Does anyone know whether the tally-stick system was imported into north America and, if so, whether any examples survive?

Michael Wright  •  Link

Tally Sticks.
I think that page from the National Archives answers a number of questions. I agree with Mary that it's likely that the basic system didn't change, so a thousand-pound tally stick will be a standard stick with the one grand notch in it.

The clever part is that Exchequer kept a counterfoil, in the shape of nearly a half of the stick, so it could be matched with the one the punter is carrying. Protection against forgery, because the two parts have to match perfectly, so it's the same protection as the chirographic form of contracts (a jagged cut through the paper/vellum which has two copies of the contract on it), or the postcard roughly torn into two that's such a feature of spy stories.
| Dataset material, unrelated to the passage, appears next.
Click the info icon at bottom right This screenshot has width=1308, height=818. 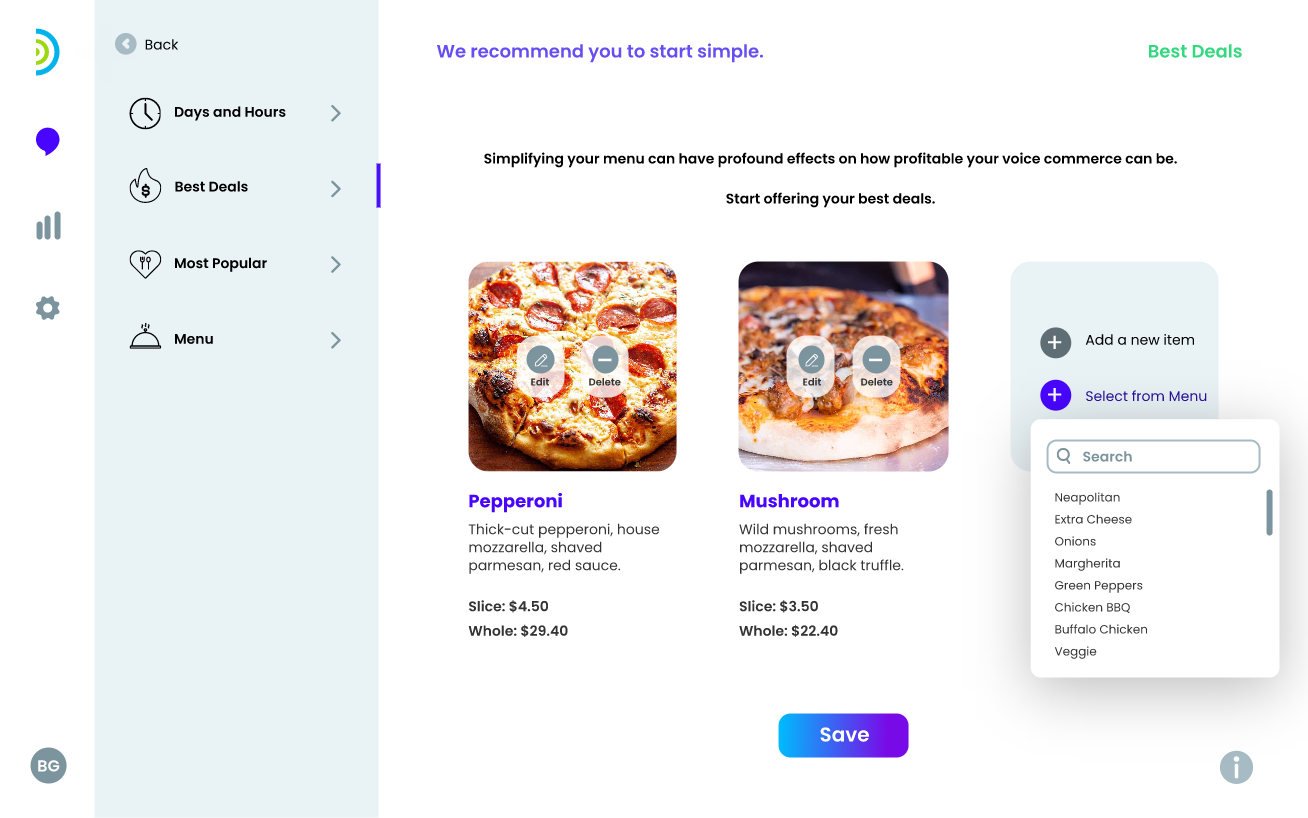pos(1236,768)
The tallies also seem to have been labelled, but the matching would be the clincher, and what enables Pepys to get his problem fixed up; though certainly with a lot of work, roughly like cancelling a cheque, but doing it through one of the world's most persistent bureaucracies.

Terry Foreman  •  Link

"[ Mr Povey ] tells me that he would, by all means, have me get to be a Parliament-man the next Parliament, which he believes there will be one,"

L&M note Pepys's parliamentary ambitions had been kindled by the success of his speech to the Commons last March.… There was no new Parliament until 1679, but Pepys stood, unsuccessfully, at a bye-election for Aldeburgh, Suff, in the summer of 1669. He sat in Parliament for Castle Rising, Norf.,1673-9 and for Harwich in 1679 and 1685-7, unsuccessfully contesting the latter again in 1689.

Tony Eldridge  •  Link

Thanks Mary, et al. That explains why Sam was fairly calm about the loss - more of an embarrassment, really.

languagehat  •  Link

"Well, I did say “may” and “a little.” There’s always the chance that “if it ain’t broke, don’t fix it” obtained throughout and that these instruments didn’t change greatly in either size or appearance."

Oh, sure, and I didn't mean to denigrate your images, for which I'm very grateful; I just suspect that although the basic idea and form probably continued, the actual appearance probably changed over the centuries (in other words, if Sam saw those images, he'd probably think "how medieval!" rather than "is one of them mine?").

Second Reading

Tonyel  •  Link

Tally sticks, etc. I recall being told of a group of extremely wealthy Australian sheep farmers coming to a London restaurant in the 1930's and handing a torn half of a £50 note to the maitre'd.
"We expect a good time. If so, you get the other half - if not, I'll burn it in front of yer eyes."